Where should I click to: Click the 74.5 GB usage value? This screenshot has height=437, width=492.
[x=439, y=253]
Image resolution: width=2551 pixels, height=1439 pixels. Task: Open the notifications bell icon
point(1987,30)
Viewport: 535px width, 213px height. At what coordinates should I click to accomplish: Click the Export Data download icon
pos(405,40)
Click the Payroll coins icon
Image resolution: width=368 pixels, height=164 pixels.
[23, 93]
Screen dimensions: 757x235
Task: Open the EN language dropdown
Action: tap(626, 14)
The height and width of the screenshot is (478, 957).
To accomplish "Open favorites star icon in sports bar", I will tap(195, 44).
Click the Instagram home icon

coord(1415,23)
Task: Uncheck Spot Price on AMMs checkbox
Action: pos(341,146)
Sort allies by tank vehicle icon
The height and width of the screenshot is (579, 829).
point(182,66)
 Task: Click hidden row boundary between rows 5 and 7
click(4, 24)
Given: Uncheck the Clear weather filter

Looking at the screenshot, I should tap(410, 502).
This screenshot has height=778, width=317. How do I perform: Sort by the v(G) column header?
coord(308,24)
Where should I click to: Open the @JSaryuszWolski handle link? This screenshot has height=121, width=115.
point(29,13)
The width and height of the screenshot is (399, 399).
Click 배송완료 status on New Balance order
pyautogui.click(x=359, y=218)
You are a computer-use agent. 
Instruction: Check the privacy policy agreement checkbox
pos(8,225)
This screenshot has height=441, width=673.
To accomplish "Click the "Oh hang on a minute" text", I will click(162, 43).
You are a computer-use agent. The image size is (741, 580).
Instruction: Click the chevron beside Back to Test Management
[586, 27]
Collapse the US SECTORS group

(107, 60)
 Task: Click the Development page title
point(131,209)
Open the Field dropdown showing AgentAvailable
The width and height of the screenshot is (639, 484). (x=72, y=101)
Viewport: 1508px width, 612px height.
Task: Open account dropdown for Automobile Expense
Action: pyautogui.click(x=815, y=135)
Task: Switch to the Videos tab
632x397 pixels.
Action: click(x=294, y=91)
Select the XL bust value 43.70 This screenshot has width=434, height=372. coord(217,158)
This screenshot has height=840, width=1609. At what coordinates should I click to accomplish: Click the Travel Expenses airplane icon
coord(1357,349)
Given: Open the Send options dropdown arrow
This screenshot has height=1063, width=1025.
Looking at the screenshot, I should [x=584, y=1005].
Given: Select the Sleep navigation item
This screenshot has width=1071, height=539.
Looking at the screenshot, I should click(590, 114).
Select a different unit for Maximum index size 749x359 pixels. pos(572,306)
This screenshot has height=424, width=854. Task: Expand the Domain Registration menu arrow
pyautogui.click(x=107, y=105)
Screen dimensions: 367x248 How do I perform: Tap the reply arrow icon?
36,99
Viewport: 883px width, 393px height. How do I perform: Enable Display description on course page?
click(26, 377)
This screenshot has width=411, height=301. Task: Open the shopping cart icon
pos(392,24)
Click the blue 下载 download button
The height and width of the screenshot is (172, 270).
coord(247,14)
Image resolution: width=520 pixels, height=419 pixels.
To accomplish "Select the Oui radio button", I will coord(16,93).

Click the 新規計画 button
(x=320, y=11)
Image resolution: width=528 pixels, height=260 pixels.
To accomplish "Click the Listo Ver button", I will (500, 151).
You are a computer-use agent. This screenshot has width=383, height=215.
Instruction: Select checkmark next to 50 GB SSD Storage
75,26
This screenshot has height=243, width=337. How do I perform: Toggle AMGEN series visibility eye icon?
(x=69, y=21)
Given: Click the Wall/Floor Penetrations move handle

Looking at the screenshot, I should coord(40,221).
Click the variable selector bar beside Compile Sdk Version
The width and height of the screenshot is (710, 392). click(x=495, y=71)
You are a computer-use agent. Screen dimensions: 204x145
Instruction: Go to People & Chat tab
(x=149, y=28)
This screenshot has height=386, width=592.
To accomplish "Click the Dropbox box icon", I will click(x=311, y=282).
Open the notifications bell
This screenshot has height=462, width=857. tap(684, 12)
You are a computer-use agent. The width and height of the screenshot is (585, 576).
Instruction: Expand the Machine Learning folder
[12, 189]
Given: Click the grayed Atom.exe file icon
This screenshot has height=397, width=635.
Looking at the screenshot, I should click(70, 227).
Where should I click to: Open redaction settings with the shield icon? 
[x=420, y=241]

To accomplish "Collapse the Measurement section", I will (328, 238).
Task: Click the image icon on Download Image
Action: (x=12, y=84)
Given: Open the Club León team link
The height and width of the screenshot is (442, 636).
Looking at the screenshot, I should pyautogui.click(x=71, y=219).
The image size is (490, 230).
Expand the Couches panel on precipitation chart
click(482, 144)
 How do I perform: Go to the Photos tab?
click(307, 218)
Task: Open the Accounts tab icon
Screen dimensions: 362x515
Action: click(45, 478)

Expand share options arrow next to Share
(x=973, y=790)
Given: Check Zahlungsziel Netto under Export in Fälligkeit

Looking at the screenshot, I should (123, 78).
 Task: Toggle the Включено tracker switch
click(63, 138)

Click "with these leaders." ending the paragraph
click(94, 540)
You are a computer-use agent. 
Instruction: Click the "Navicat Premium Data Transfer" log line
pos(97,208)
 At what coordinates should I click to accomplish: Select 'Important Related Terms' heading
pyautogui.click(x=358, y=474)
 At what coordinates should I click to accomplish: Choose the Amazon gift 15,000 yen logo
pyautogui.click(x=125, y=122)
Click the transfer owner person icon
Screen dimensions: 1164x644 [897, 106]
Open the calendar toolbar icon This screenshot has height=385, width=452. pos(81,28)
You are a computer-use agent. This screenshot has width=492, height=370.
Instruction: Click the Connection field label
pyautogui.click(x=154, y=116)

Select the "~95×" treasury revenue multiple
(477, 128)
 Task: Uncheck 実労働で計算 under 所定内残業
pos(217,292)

········

**WHAT YOU HAVE TO DO**
Going line by line, copy the data above exactly.

**EXPECTED ANSWER**
Where should I click to: Click the 74.5 GB usage value? This screenshot has height=437, width=492.
[x=439, y=253]
Image resolution: width=2551 pixels, height=1439 pixels. Task: Open the notifications bell icon
point(1987,30)
Viewport: 535px width, 213px height. At what coordinates should I click to accomplish: Click the Export Data download icon
pos(405,40)
Click the Payroll coins icon
Image resolution: width=368 pixels, height=164 pixels.
[23, 93]
Screen dimensions: 757x235
Task: Open the EN language dropdown
Action: tap(626, 14)
The height and width of the screenshot is (478, 957).
To accomplish "Open favorites star icon in sports bar", I will tap(195, 44).
Click the Instagram home icon

coord(1415,23)
Task: Uncheck Spot Price on AMMs checkbox
Action: pos(341,146)
Sort allies by tank vehicle icon
The height and width of the screenshot is (579, 829).
point(182,66)
 Task: Click hidden row boundary between rows 5 and 7
click(4, 24)
Given: Uncheck the Clear weather filter

Looking at the screenshot, I should tap(410, 502).
This screenshot has height=778, width=317. How do I perform: Sort by the v(G) column header?
coord(308,24)
Where should I click to: Open the @JSaryuszWolski handle link? This screenshot has height=121, width=115.
point(29,13)
The width and height of the screenshot is (399, 399).
Click 배송완료 status on New Balance order
pyautogui.click(x=359, y=218)
You are a computer-use agent. 
Instruction: Check the privacy policy agreement checkbox
pos(8,225)
This screenshot has height=441, width=673.
To accomplish "Click the "Oh hang on a minute" text", I will click(162, 43).
You are a computer-use agent. The image size is (741, 580).
Instruction: Click the chevron beside Back to Test Management
[586, 27]
Collapse the US SECTORS group

(107, 60)
 Task: Click the Development page title
point(131,209)
Open the Field dropdown showing AgentAvailable
The width and height of the screenshot is (639, 484). (x=72, y=101)
Viewport: 1508px width, 612px height.
Task: Open account dropdown for Automobile Expense
Action: pyautogui.click(x=815, y=135)
Task: Switch to the Videos tab
632x397 pixels.
Action: click(x=294, y=91)
Select the XL bust value 43.70 This screenshot has width=434, height=372. coord(217,158)
This screenshot has height=840, width=1609. At what coordinates should I click to accomplish: Click the Travel Expenses airplane icon
coord(1357,349)
Given: Open the Send options dropdown arrow
This screenshot has height=1063, width=1025.
Looking at the screenshot, I should [x=584, y=1005].
Given: Select the Sleep navigation item
This screenshot has width=1071, height=539.
Looking at the screenshot, I should click(590, 114).
Select a different unit for Maximum index size 749x359 pixels. pos(572,306)
This screenshot has height=424, width=854. Task: Expand the Domain Registration menu arrow
pyautogui.click(x=107, y=105)
Screen dimensions: 367x248 How do I perform: Tap the reply arrow icon?
36,99
Viewport: 883px width, 393px height. How do I perform: Enable Display description on course page?
click(26, 377)
This screenshot has width=411, height=301. Task: Open the shopping cart icon
pos(392,24)
Click the blue 下载 download button
The height and width of the screenshot is (172, 270).
coord(247,14)
Image resolution: width=520 pixels, height=419 pixels.
To accomplish "Select the Oui radio button", I will coord(16,93).

Click the 新規計画 button
(x=320, y=11)
Image resolution: width=528 pixels, height=260 pixels.
To accomplish "Click the Listo Ver button", I will (500, 151).
You are a computer-use agent. This screenshot has width=383, height=215.
Instruction: Select checkmark next to 50 GB SSD Storage
75,26
This screenshot has height=243, width=337. How do I perform: Toggle AMGEN series visibility eye icon?
(x=69, y=21)
Given: Click the Wall/Floor Penetrations move handle

Looking at the screenshot, I should coord(40,221).
Click the variable selector bar beside Compile Sdk Version
The width and height of the screenshot is (710, 392). click(x=495, y=71)
You are a computer-use agent. Screen dimensions: 204x145
Instruction: Go to People & Chat tab
(x=149, y=28)
This screenshot has height=386, width=592.
To accomplish "Click the Dropbox box icon", I will click(x=311, y=282).
Open the notifications bell
This screenshot has height=462, width=857. tap(684, 12)
You are a computer-use agent. The width and height of the screenshot is (585, 576).
Instruction: Expand the Machine Learning folder
[12, 189]
Given: Click the grayed Atom.exe file icon
This screenshot has height=397, width=635.
Looking at the screenshot, I should click(70, 227).
Where should I click to: Open redaction settings with the shield icon? 
[x=420, y=241]

To accomplish "Collapse the Measurement section", I will (328, 238).
Task: Click the image icon on Download Image
Action: (x=12, y=84)
Given: Open the Club León team link
The height and width of the screenshot is (442, 636).
Looking at the screenshot, I should pyautogui.click(x=71, y=219).
The image size is (490, 230).
Expand the Couches panel on precipitation chart
click(482, 144)
 How do I perform: Go to the Photos tab?
click(307, 218)
Task: Open the Accounts tab icon
Screen dimensions: 362x515
Action: click(45, 478)

Expand share options arrow next to Share
(x=973, y=790)
Given: Check Zahlungsziel Netto under Export in Fälligkeit

Looking at the screenshot, I should (123, 78).
 Task: Toggle the Включено tracker switch
click(63, 138)

Click "with these leaders." ending the paragraph
click(94, 540)
You are a computer-use agent. 
Instruction: Click the "Navicat Premium Data Transfer" log line
pos(97,208)
 At what coordinates should I click to accomplish: Select 'Important Related Terms' heading
pyautogui.click(x=358, y=474)
 At what coordinates should I click to accomplish: Choose the Amazon gift 15,000 yen logo
pyautogui.click(x=125, y=122)
Click the transfer owner person icon
Screen dimensions: 1164x644 [897, 106]
Open the calendar toolbar icon This screenshot has height=385, width=452. pos(81,28)
You are a computer-use agent. This screenshot has width=492, height=370.
Instruction: Click the Connection field label
pyautogui.click(x=154, y=116)

Select the "~95×" treasury revenue multiple
(477, 128)
 Task: Uncheck 実労働で計算 under 所定内残業
pos(217,292)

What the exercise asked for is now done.